There isn't a great answer to this, but your best bet for offline speech recognition at the moment (Aug, 2023) is using an implementation of OpenAI's Whisper model, compiled to WebAssembly. There are three that I know of:
- ggerganov's whisper.cpp
- xenova implementation on transformers.js
- HuggingFace's implementation on Candle
Note this still isn't a great option for a few reasons:
- download size: because it isn't built into the browser, it requires the browser to download a large model file (absolute minimum of 31 MB for the quantized "tiny" model)
- quality: there's a pretty direct tradeoff between model size and quality. Only the tiniest quantized models are even close to reasonable to load in most webpages, and you're not going to get top notch results with these. Even the largest models that you can possibly load into a browser (likely small, maybe medium quantized, or, if you're really brave/masochistic, perhaps try the "large" quantized... but it's over 1GB) aren't going to be as good as the large unquantized models that can only reasonably run on a server. And even if you do get these models loaded, they're going to be lacking...

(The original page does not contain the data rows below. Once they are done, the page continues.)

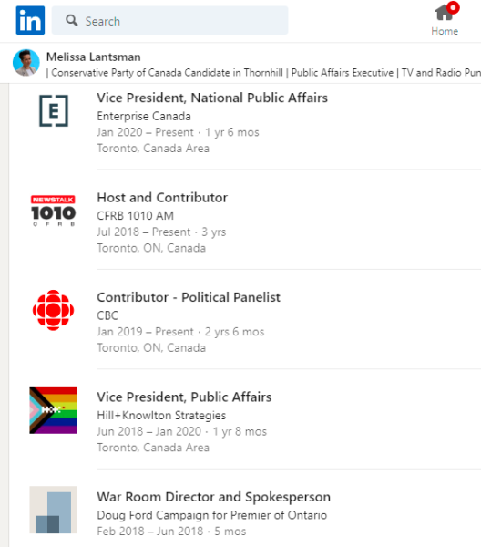Open the Doug Ford Campaign placeholder logo
This screenshot has width=481, height=547.
(54, 510)
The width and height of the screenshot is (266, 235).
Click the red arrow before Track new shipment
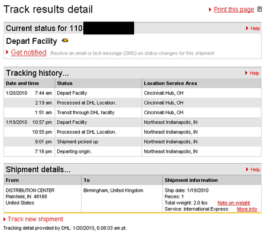tap(5, 219)
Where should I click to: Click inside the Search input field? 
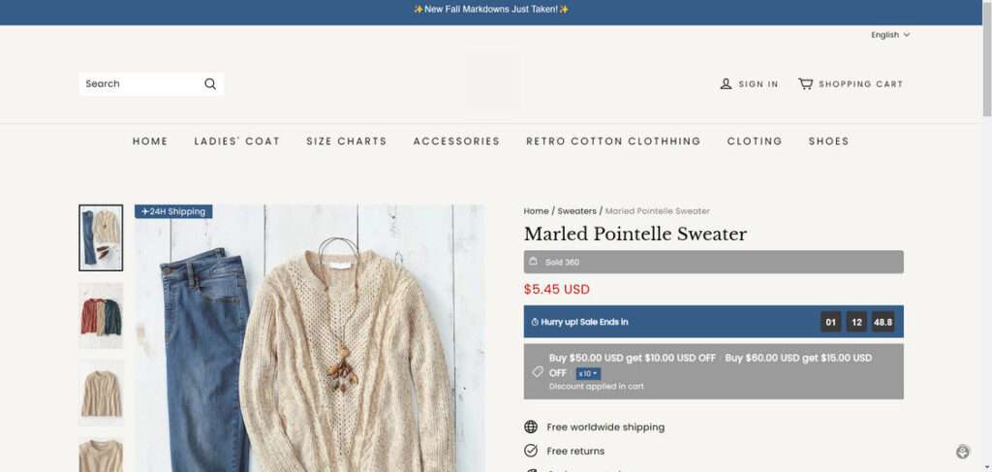click(140, 84)
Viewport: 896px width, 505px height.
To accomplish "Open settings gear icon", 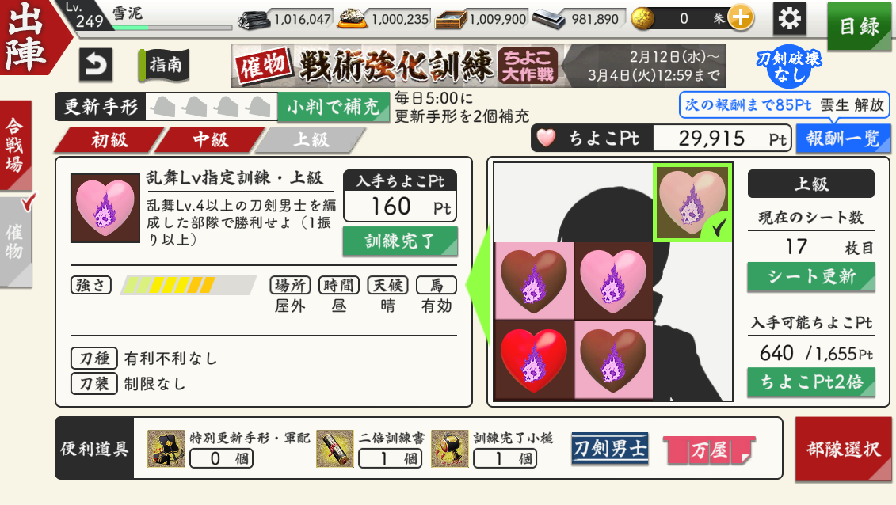I will pos(789,19).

- Inference speed: the tiny model can just barely keep up with real-time transcription on a relatively new/powerful laptop or desktop (it doesn't quite keep up on my older X1 Carbon gen 7 laptop). It will likely lag significantly on most mobile devices. And larger models will be even slower. This, for me, is the biggest problem. Try it out for yourself with ggerganov's stream demo
- Complexity: Getting any of these up and running in your own project is not entirely straightforward, and generally much lower level than the Web Speech Recognition API. For example, the core of the transformers.js implementation, which seems to be the simplest, is over 100LOC (and this just handles pre-recorded files, not real-time transcription).
Part of the added complexity is because these types of models generally work in chunks. For longer audio files, and especially for real-time transcription, we want a continuous stream of audio to produce a continuous stream of output text. The Web Speech Recognition API handles that for you, while with Whisper you have to do the chunking yourself (and deal with things like window overlaps or corrected transcriptions of already-seen words).

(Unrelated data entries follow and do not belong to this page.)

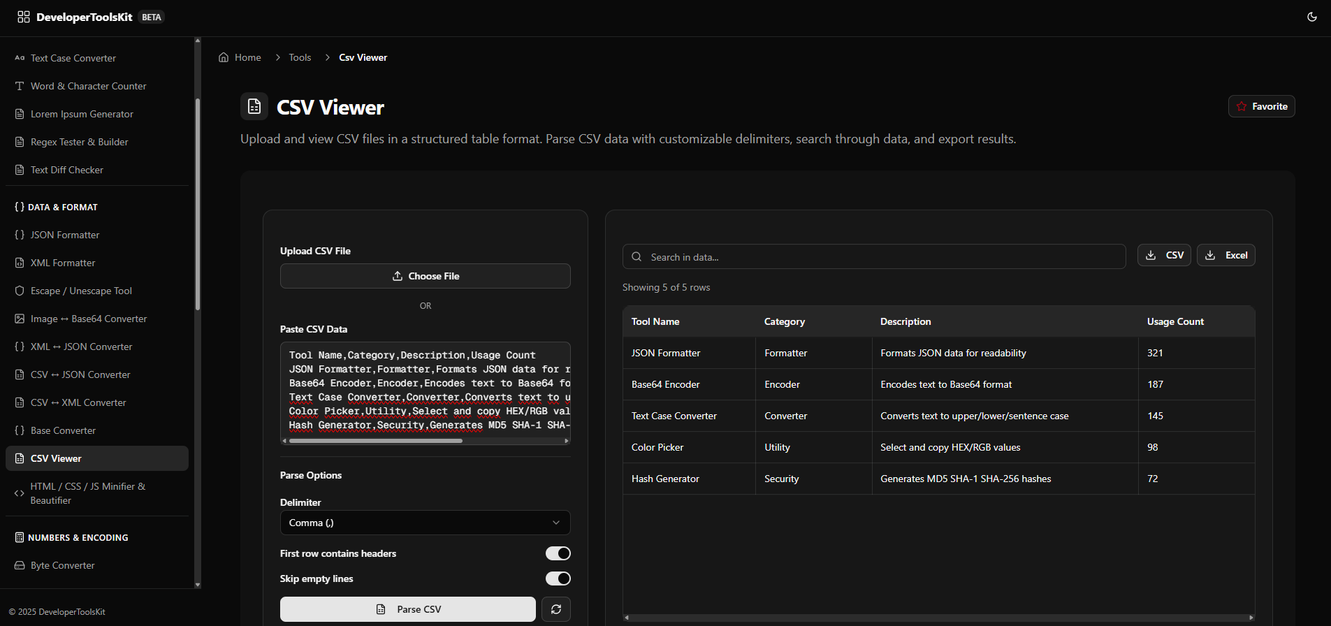Disable the First row contains headers switch
This screenshot has height=626, width=1331.
click(558, 553)
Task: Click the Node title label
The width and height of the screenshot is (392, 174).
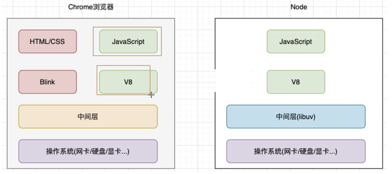Action: pyautogui.click(x=299, y=7)
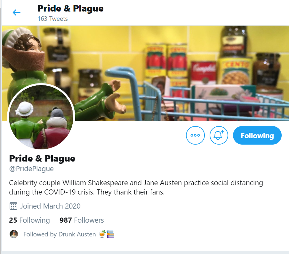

There is a good description of some of these issues with using lower-level speech recognition model APIs in the README of Google's Open Source Live Transcribe Speech Engine.[1]

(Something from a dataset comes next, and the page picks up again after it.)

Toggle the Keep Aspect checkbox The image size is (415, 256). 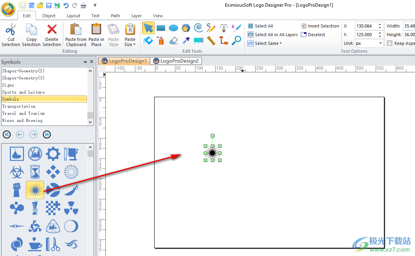[x=389, y=43]
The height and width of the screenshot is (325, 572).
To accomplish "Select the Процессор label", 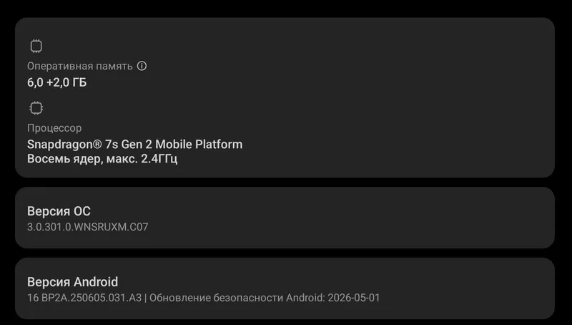I will (54, 128).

All that to say, it would be really nice if we could just use the Web Speech Recognition API itself, with an offline browser-native model, but I haven't seen any recent movement in that direction.[2][3] If you can accept the limitations, Whisper might be a workable alternative (and if you want to make a Web Speech API polyfill, I'm sure it would be very much appreciated!)
[1]: In the announcement post for that library, Google recognized the complications in using an online system. Unfortunately, despite the name, this project isn't actually what I'd really call a "Live Transcribe Speech Engine", but instead a library to do live transcription using Google's cloud transcription API.
[2]: in fact, Chrome does ship a library to do offline transcription called libSODA (Speech On-Device), but it was initially released for the Live Caption feature, and seems to still not be used for the user-facing voice-to-text. Not so surprisingly, "the Speech team was concerned about unauthorized repurposing of their components", so not general availability for speech to text usage is something we can expect in the near future.
[3]: At one point Mozilla was building a speech to text engine called DeepSpeech to embed in Firefox, but apparently dropped development. Some former members of the DeepSpeech team forked the project and continued to the work for a while as Coqui AI STT, but have since retired that effort and recommend using Whisper instead.